→ Document excerpt:
+===+

Managing word form variation of text retrieval in practice – Why language technology is not the only cure for better IR performance?

Dr. Kimmo Kettunen


Purpose: The article discusses on a general methodological level different methods that have been used for management of single key word form variation in information retrieval during the history of textual information retrieval. The paper offers the reader an overall practical guide for choosing between different methods to be used for different types of European languages. Methods being compared in the paper include stemming, lemmatization, truncation, syllabification, unsupervised morphological methods, character n-gramming and generation of inflected word forms.
Methodology/Approach: Based on the empirical findings and results achieved by other researchers the paper discusses several pros and cons of different keyword variation management methods in a broader context than usually in IR, where only achieved effectiveness results are normally considered. The study proposes a list of five criteria for comparison of the conflation methods in general and offer a heuristics for choosing a suitable method for conflation of a specific language.

+===+

→ Prompt:
How many criteria does the article summary on word form variation in text retrieval propose for comparing conflation methods?

+===+

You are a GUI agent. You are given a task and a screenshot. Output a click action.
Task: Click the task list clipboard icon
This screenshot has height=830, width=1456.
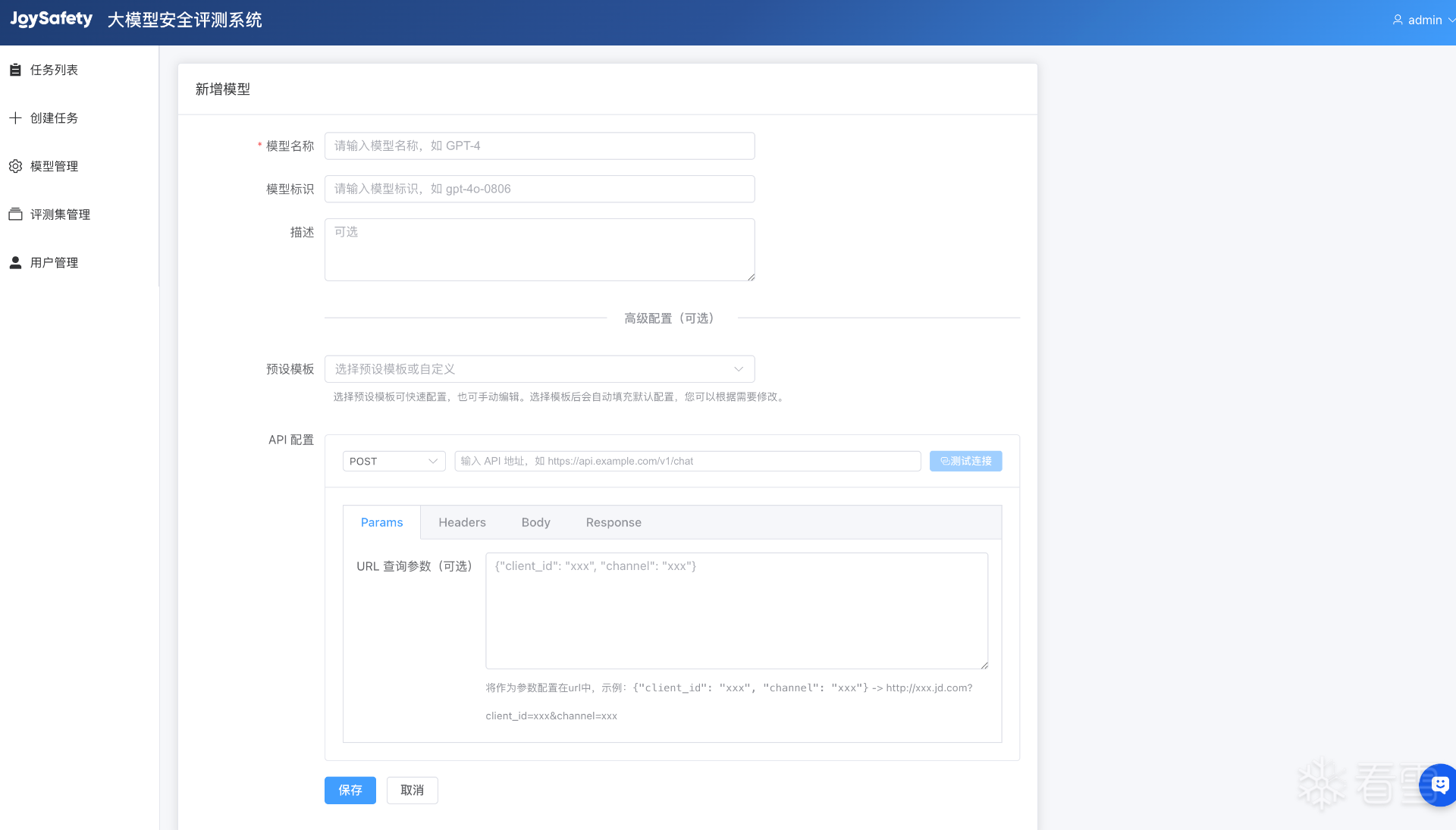pyautogui.click(x=15, y=70)
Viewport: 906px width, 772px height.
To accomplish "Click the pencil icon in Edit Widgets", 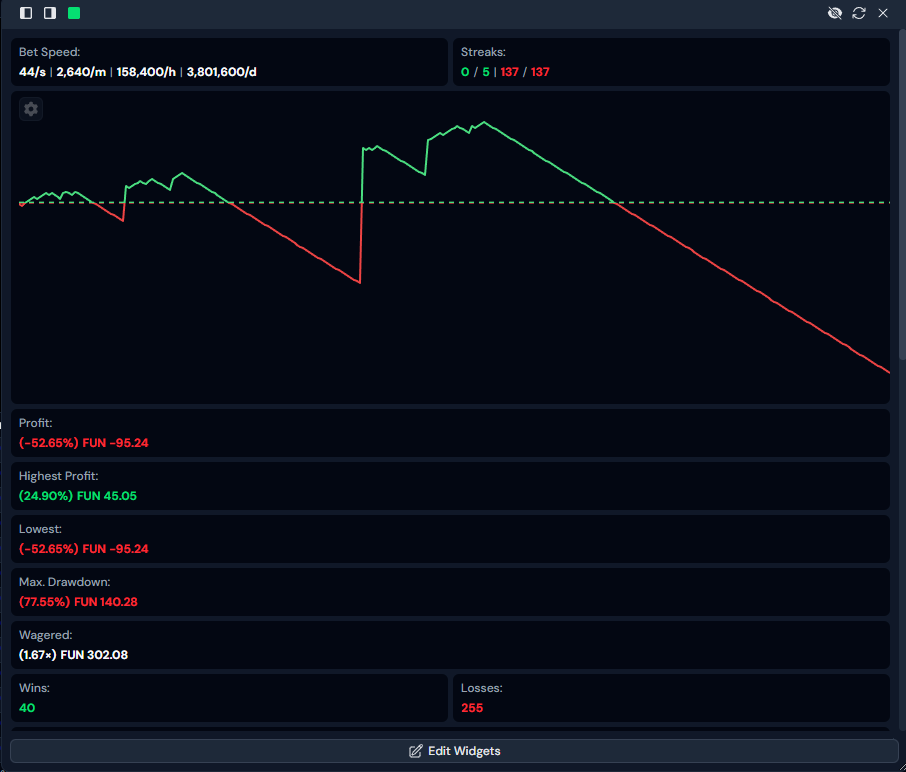I will tap(415, 751).
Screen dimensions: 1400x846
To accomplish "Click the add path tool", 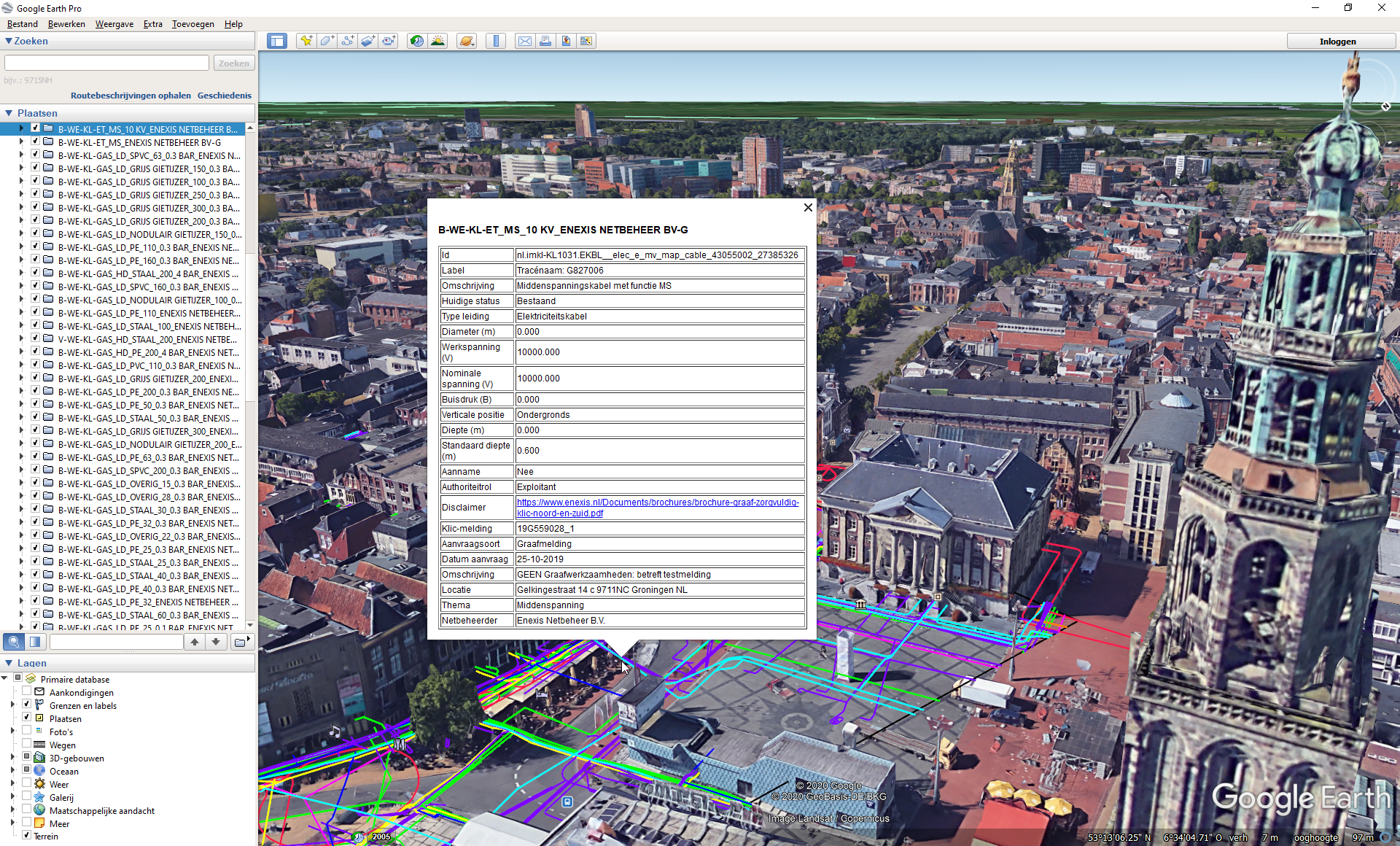I will point(347,42).
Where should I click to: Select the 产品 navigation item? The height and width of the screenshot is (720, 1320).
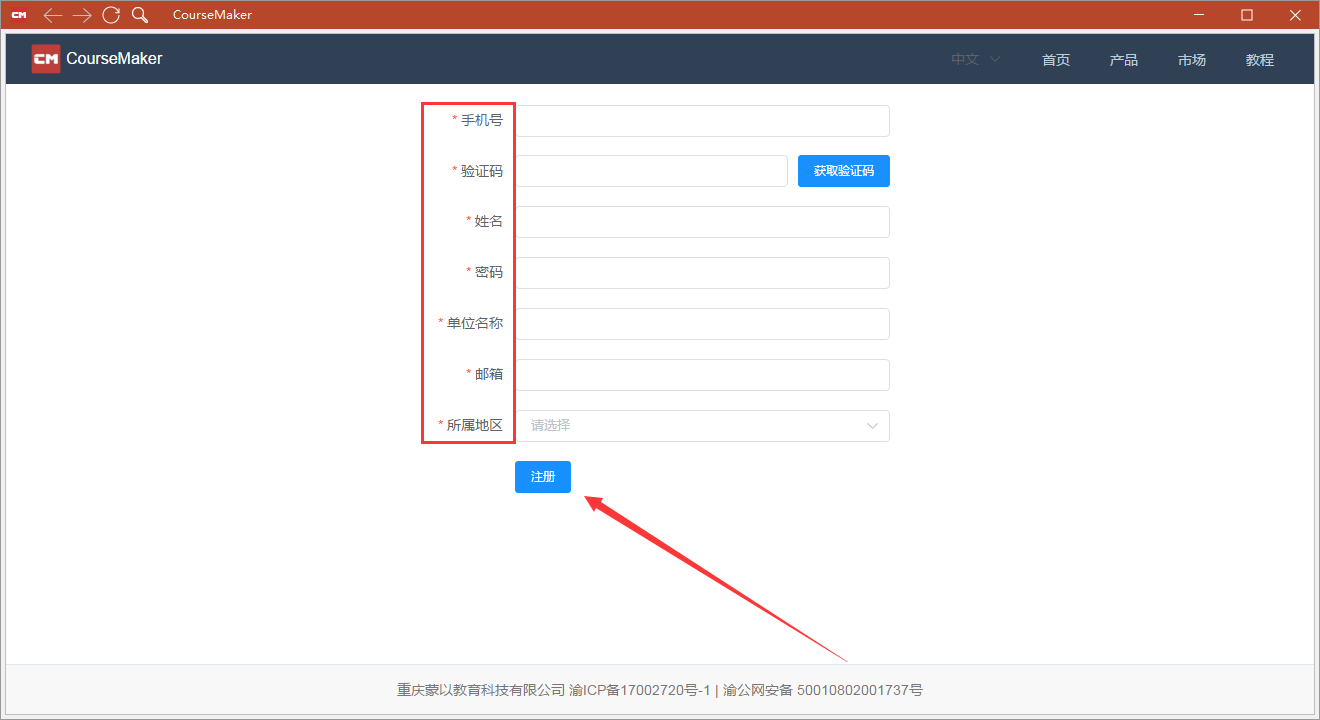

+===+

→ Exercise solution:
Five.